No significant circularity; stability analysis and robust modification are independently derived for linear BIPs

full rationale

The paper derives posterior deviation bounds and stability results for linear Bayesian inverse problems by exploiting the linearity of the forward operator to obtain closed-form expressions for the guided reverse process. The proposed robust diffusion posterior sampling replaces the likelihood gradient with a truncated or reweighted surrogate that is shown to preserve the linear-case guarantee without reducing the result to a fitted parameter or self-referential definition. No load-bearing self-citations, ansatzes smuggled via prior work, or renaming of known results are present in the derivation chain. Empirical validation on nonlinear tasks is presented separately and does not rely on the linear proof for its validity.
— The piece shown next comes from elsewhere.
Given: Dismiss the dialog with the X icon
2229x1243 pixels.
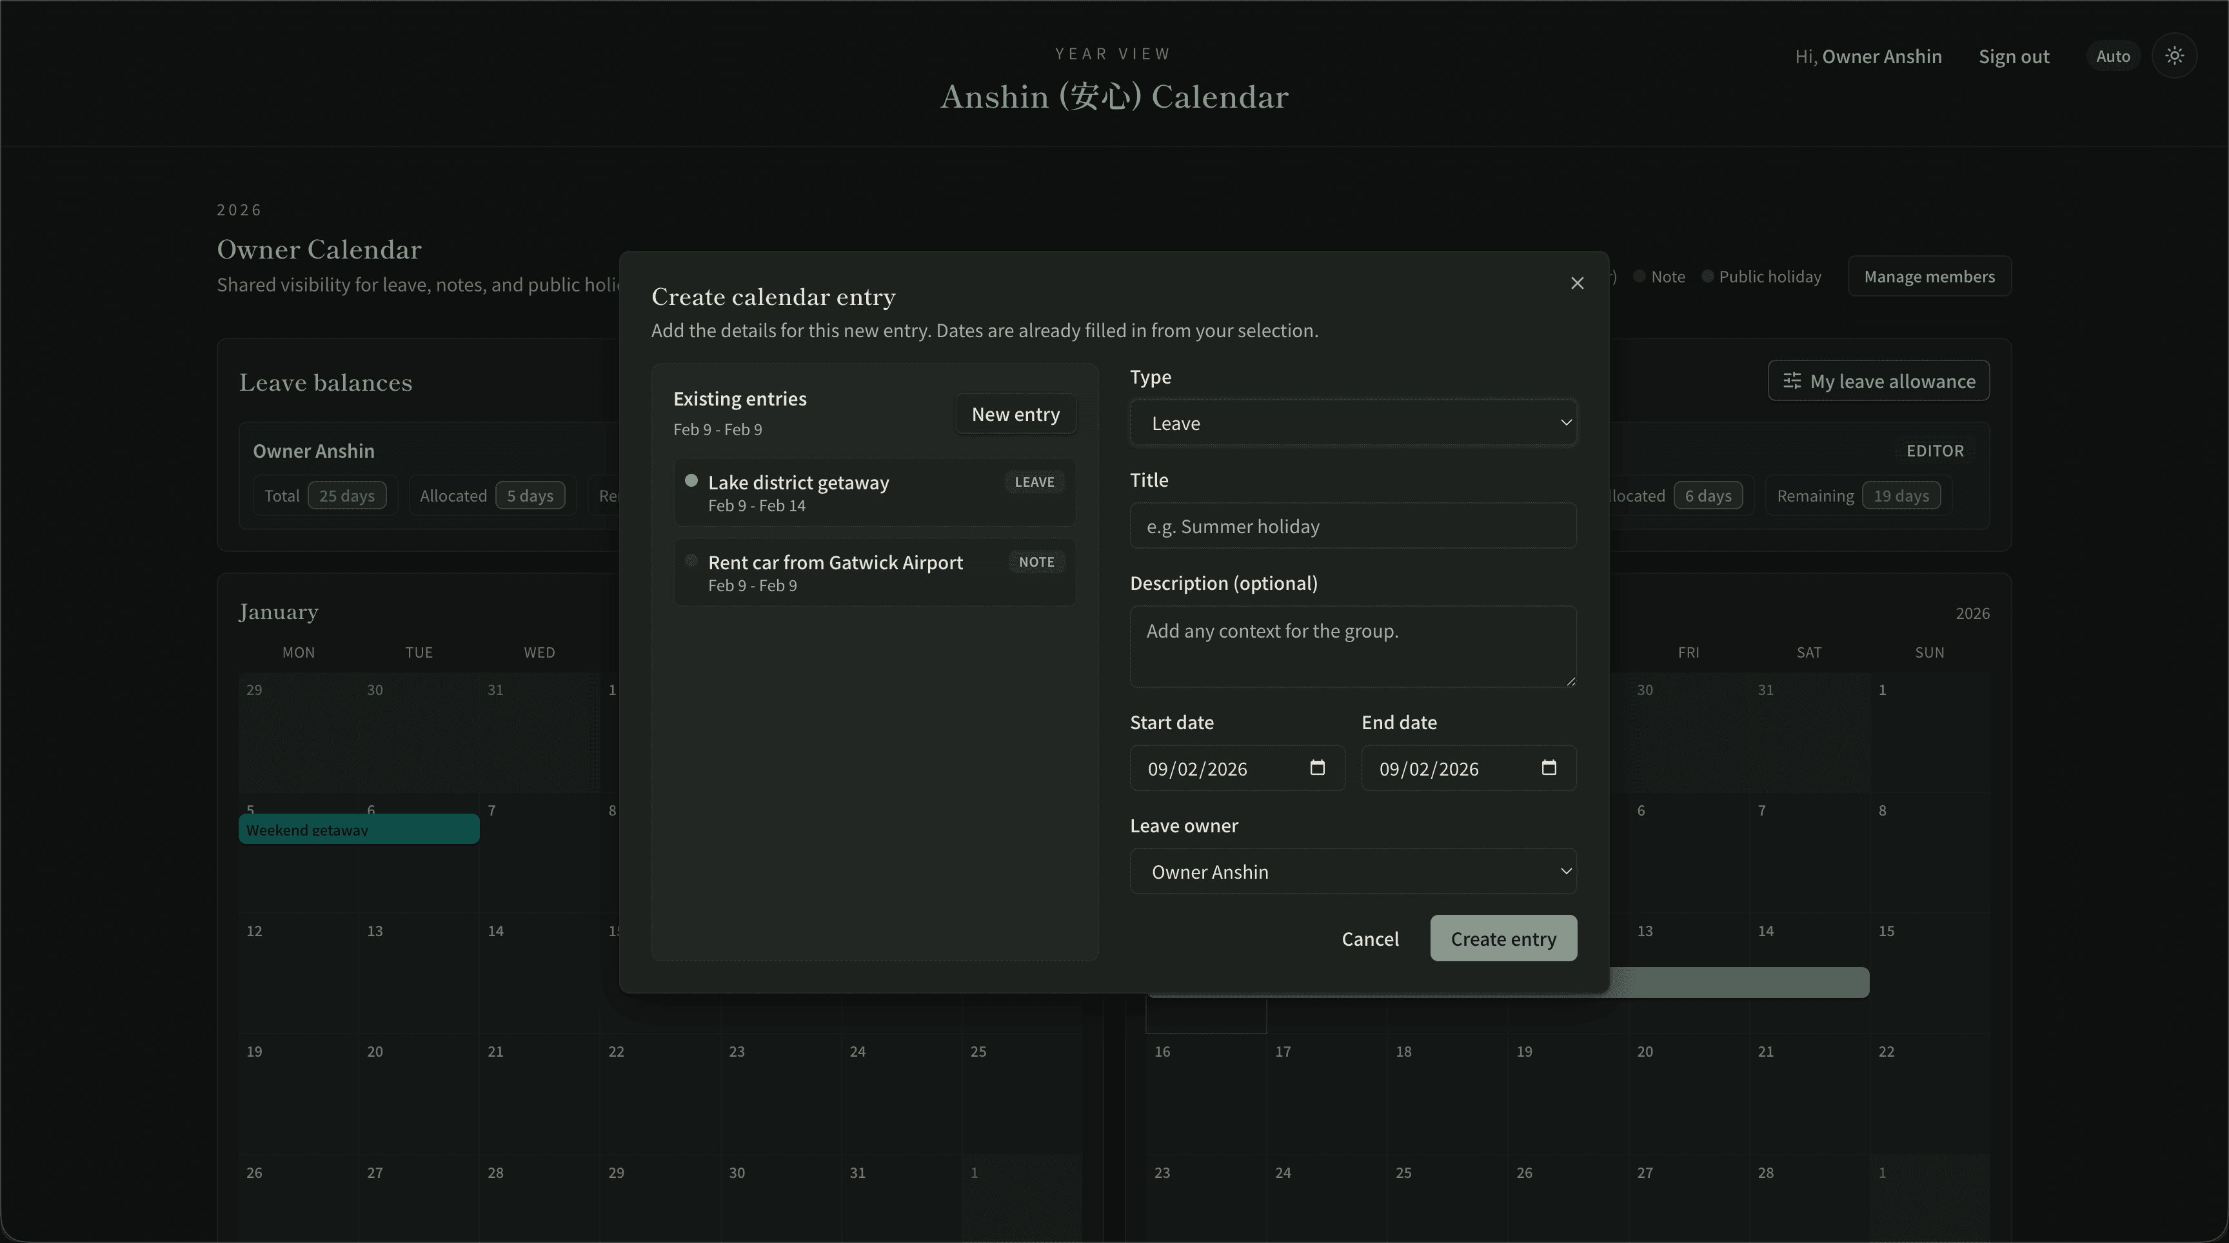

Axiom & Free-Parameter Ledger

0 free parameters · 1 axioms · 0 invented entities

Abstract-only review provides no explicit free parameters, invented entities, or detailed axioms beyond the standard use of diffusion models as priors. The robustness modification is algorithmic rather than introducing new postulated quantities.

axioms (1)
  • domain assumption Diffusion models provide suitable learned priors for Bayesian inverse problems.
    Stated as the foundation for applying diffusion models to BIPs.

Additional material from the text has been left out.